TASK OBJECTIVE –
Transcribe the data in full and exactly, omitting any pictures.

*** Opening of GIVEN RECORDS ***

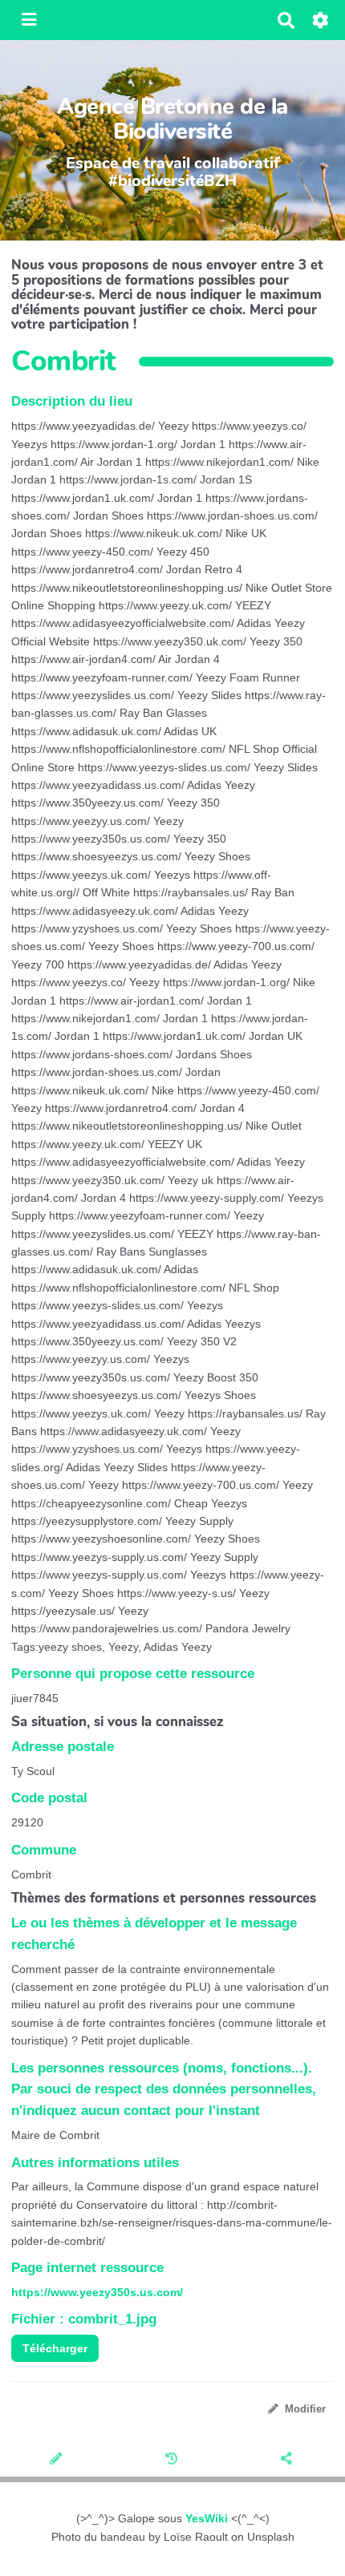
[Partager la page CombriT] (288, 2460)
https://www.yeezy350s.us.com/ (97, 2292)
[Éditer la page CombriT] (57, 2460)
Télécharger (54, 2348)
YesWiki (206, 2518)
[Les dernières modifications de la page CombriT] (173, 2460)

*** Close of GIVEN RECORDS ***

RESULT –
[Partager la page CombriT] (288, 2460)
https://www.yeezy350s.us.com/ (97, 2292)
[Éditer la page CombriT] (57, 2460)
Télécharger (54, 2348)
YesWiki (206, 2518)
[Les dernières modifications de la page CombriT] (173, 2460)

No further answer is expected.